To do >>
1. According to the article on the Geek Squad phishing scam, why should a reader avoid clicking links, opening attachments, or downloading anything from unsolicited email messages? Answer in one to three sentences.
2. Answer these questions using the article on the Geek Squad phishing scam:
(a) What does the article say may be attached to the Geek Squad email?
(b) With which organization is Amy Nofzinger identified?
(c) Apart from trapping victims in scams, what else does Amy Nofzinger say the scammers are trying to gain?
3. Continue the article on the Geek Squad phishing scam from the point at which it ends.

Geek Squad Phishing Scam Making Rounds In Email

Did you receive a Geek Squad email with an invoice attached or a weird link? Chances are, you just got the latest phishing scam.

If you receive an email claiming to be from Geek Squad, don’t click on any links or open attachments. Think twice about it. And do you even use Geek Squad for anything?

If you don’t want to fall for the latest phishing email scam, you shouldn’t click on any links, open attachments, or download anything from unsolicited email messages. These emails often appear to come from legitimate companies, but they’re scams designed to steal your personal information.

Geek Squad Phishing Email Example“We know a bunch of people is receiving these messages, and because they are too convincing, we have a bunch of victims who are contacting the phone number and then getting trapped into one of these horrible Geek Squads scams,” said Amy Nofzinger at the AARP Fraud Watch Network. “They are also trying to gain access to their computers.”

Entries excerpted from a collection
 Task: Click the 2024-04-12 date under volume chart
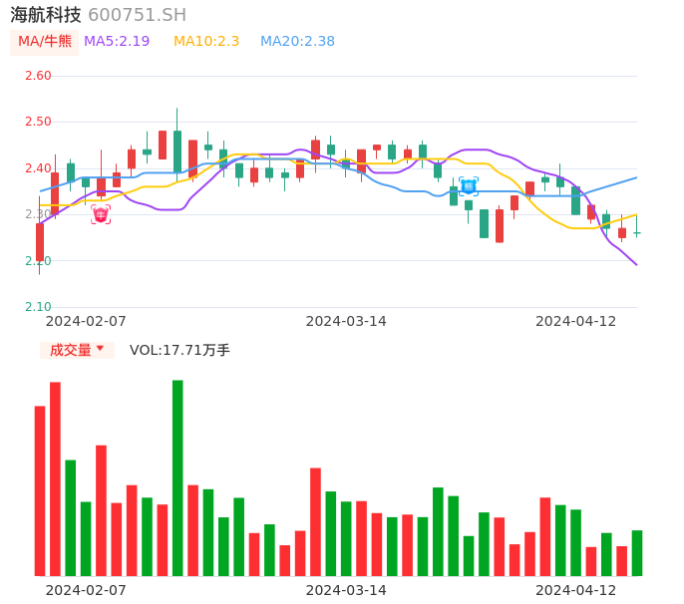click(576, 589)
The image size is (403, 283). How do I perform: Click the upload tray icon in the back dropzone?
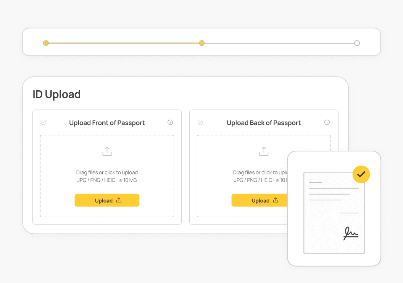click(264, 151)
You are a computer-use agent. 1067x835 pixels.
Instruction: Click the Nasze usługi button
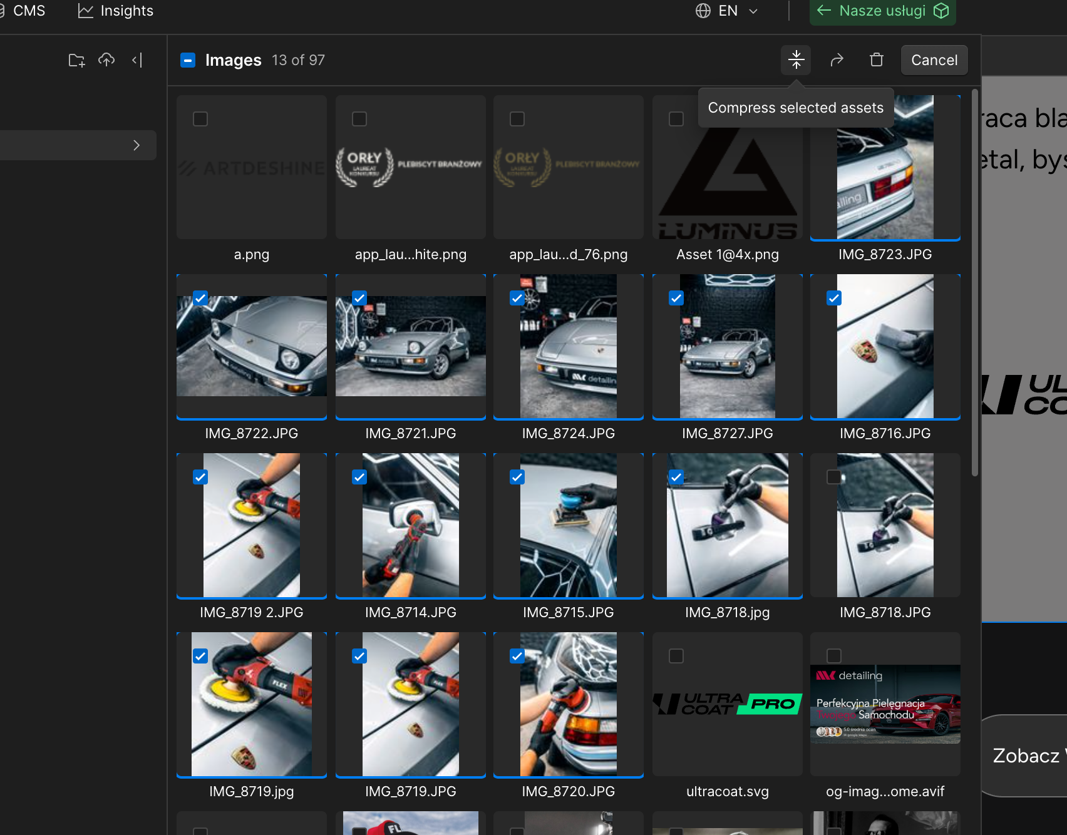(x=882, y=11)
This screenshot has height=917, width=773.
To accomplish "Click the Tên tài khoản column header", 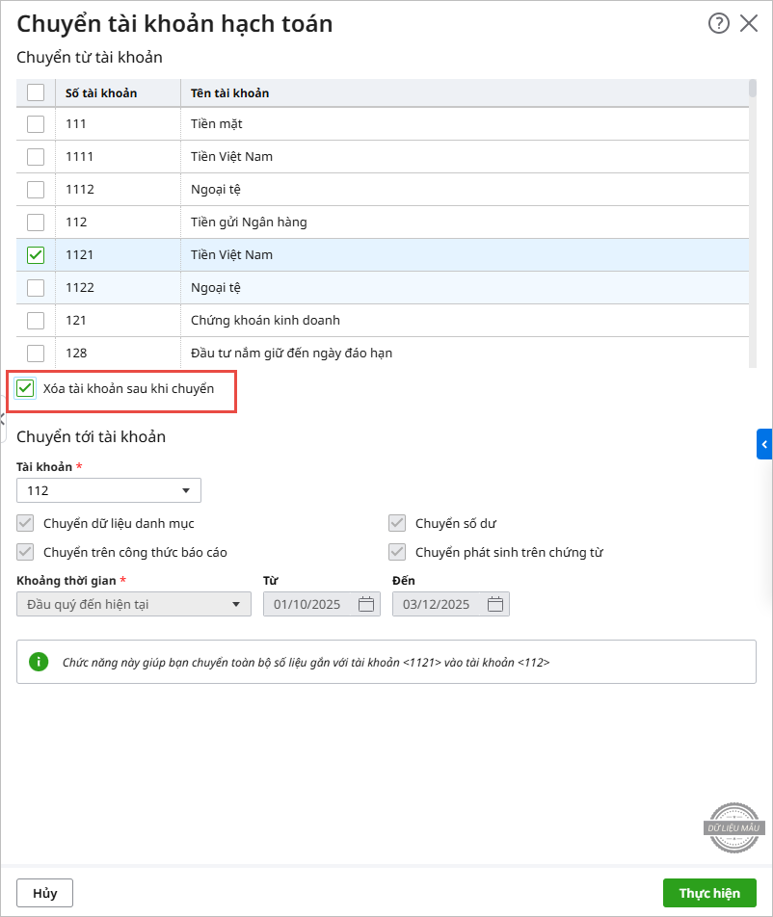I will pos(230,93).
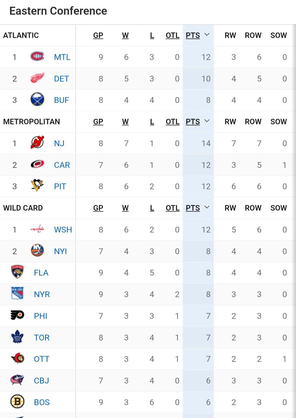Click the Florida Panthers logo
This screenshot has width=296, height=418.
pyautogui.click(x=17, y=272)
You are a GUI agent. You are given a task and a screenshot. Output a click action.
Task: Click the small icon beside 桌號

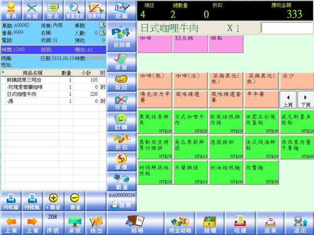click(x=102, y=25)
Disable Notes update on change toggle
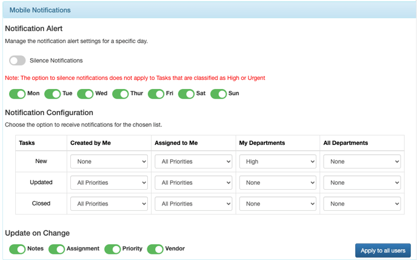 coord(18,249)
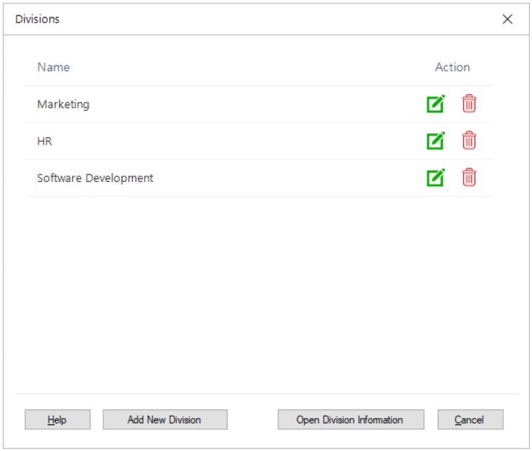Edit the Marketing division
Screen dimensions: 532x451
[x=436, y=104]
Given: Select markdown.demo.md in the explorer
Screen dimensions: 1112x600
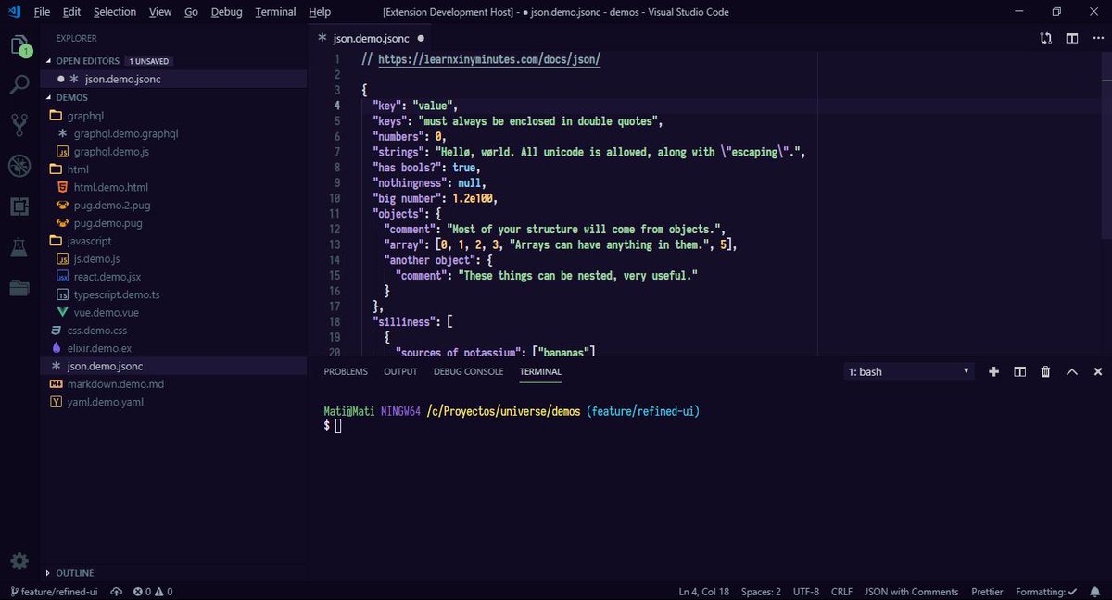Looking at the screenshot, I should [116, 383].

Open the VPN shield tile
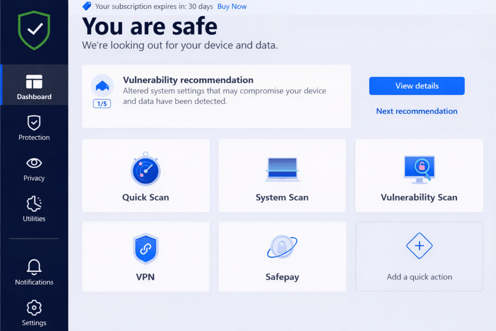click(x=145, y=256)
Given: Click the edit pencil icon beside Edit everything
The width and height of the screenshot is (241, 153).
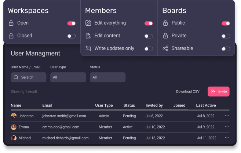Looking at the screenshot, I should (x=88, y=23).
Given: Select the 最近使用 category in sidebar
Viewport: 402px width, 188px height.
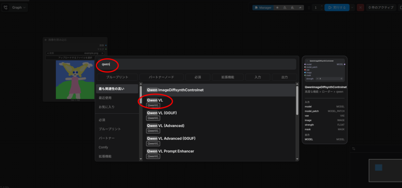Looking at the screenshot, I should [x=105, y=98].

Answer set >>
1. Such emails often appear to come from legitimate companies, but they are scams designed to steal the recipient's personal information.

2.
(a) An invoice.
(b) The AARP Fraud Watch Network.
(c) Access to the victims' computers.

3.
From what we’re hearing from some of our victims, they’re logging on to their computers and accessing their online banking or P2P applications. They’re then sending funds from one of these financial services to an unknown destination.

This is just another example of a scammer impersonating someone else. Therefore, it would be best if you were careful when responding to these emails.

Contacting the company via its official email address is always best. However, you may want to use another method if you don’t receive an answer after contacting them via their official email address.

If you receive a phone, SMS, email, or social network message from someone who claims to represent a company but doesn’t give any details about their identity, contact the AARP Fraud Watch Net­work Helpline at 877-908-3360 for help. You don’t need to be an AARP member to use this free service; anyone can use it. So, thank you AARP.

Geek Squad Is A Legit Service Though

Geek Squad was founded in 1994, and its humble beginnings included delivering expert PC support on a bike. The Geek Squad name itself was fun and irreverent, and its agents were easily recognizable by their badges, black trousers, white shirts, breakaway ties, and distinctive GeekMobiles.

In just a few years, the iconic orange, blue and white Geek Squad logo came to represent tech support in the community it serviced and was acquired by Best Buy.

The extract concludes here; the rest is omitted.